## Source excerpt:
--
Prosecutors alleged in court papers that the principals of the scheme, which ran from 1996 to 2003, are members of the Gambino crime family, an outfit better known for such muscle-and-blood criminal enterprises as gambling, loan sharking, protection rackets and creative bookkeeping for construction projects and garbage collection.

But in this case, prosecutors said, the hoods targeted phone customers and Internet users, tricking them into responding to too-good-to-be-true offers of free porn, psychic readings, dating services and sports picks, and then putting the hurt on their pocketbooks with a series of unauthorized credit card and telephone charges.

The mobsters also ripped off two federally supervised funds that subsidize rural phone companies through another billing scam, they said.

Alleged mastermind, Gambino ‘capo’ enter pleas
Among those who entered guilty pleas Monday in U.S. District Court in Brooklyn — on the day jury selection was to have begun — were the alleged mastermind of the scheme, Richard Martino, 45, known in the New York tabloids as the “X-rated mobster,” and 45-year-old Salvatore Locascio, described by authorities as a Gambino “capo,” or captain.

Under a plea bargain worked out over the weekend, prosecutors dropped the racketeering allegation, which had been a central part of its case. That allowed the defendants to plead guilty to the crime without acknowledging that the scheme was an organized crime operation.

Under the deal, Martino pleaded guilty to one count of conspiracy to commit mail and wire fraud and one count of extortion for forcefully trying to extract a $1 million payment from a porn industry rival. Martino faces up to 10 years in prison and agreed to forfeit $15 million under the deal.

Locascio entered a guilty plea to a single count of  money laundering and also faces up to 10 years in prison and forfeiture of $4.7 million.

Three other alleged mob associates — Dennis Martino, brother of Richard Martino, Thomas Pugliese and Andrew Campos — pleaded guilty to a count of conspiracy to commit mail and wire fraud. A fourth man, Zev Mustafa, pleaded guilty to money laundering in connection with the scheme.

Daniel Martino, Pugliese and Campos each face up to five years in prison and agreed to forfeit a total of $2.1 million, while Mustafa faces up to 10 years in prison and will forfeit $1.7 million.
--
## Challenges:
1. According to the excerpt about the Gambino fraud case, during which years did the scheme run?
2. Reproduce word for word the passage of the Gambino fraud excerpt from "Locascio entered a" up to and including "forfeit $1.7 million.".

## Data excerpts:
--
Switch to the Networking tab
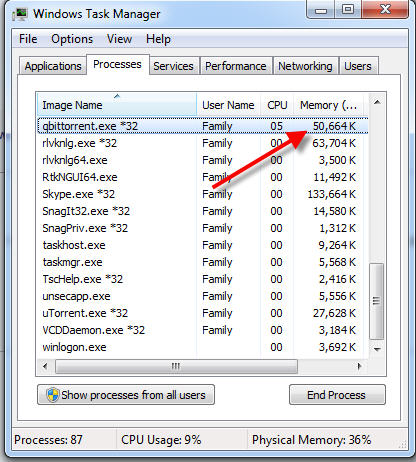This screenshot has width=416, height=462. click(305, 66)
--
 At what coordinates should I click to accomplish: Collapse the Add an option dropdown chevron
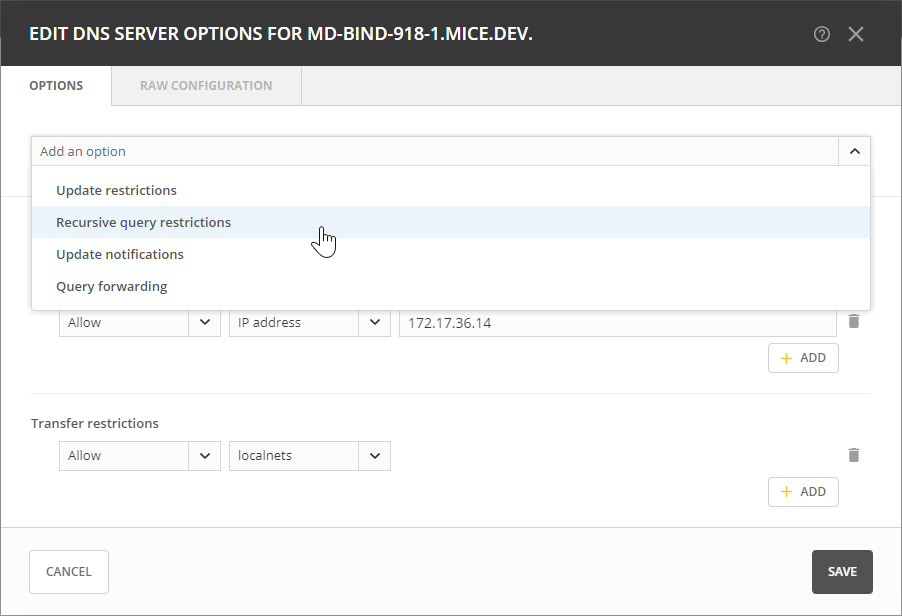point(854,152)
--
## Responses in order:
1. From 1996 to 2003.

2.
Locascio entered a guilty plea to a single count of  money laundering and also faces up to 10 years in prison and forfeiture of $4.7 million.

Three other alleged mob associates — Dennis Martino, brother of Richard Martino, Thomas Pugliese and Andrew Campos — pleaded guilty to a count of conspiracy to commit mail and wire fraud. A fourth man, Zev Mustafa, pleaded guilty to money laundering in connection with the scheme.

Daniel Martino, Pugliese and Campos each face up to five years in prison and agreed to forfeit a total of $2.1 million, while Mustafa faces up to 10 years in prison and will forfeit $1.7 million.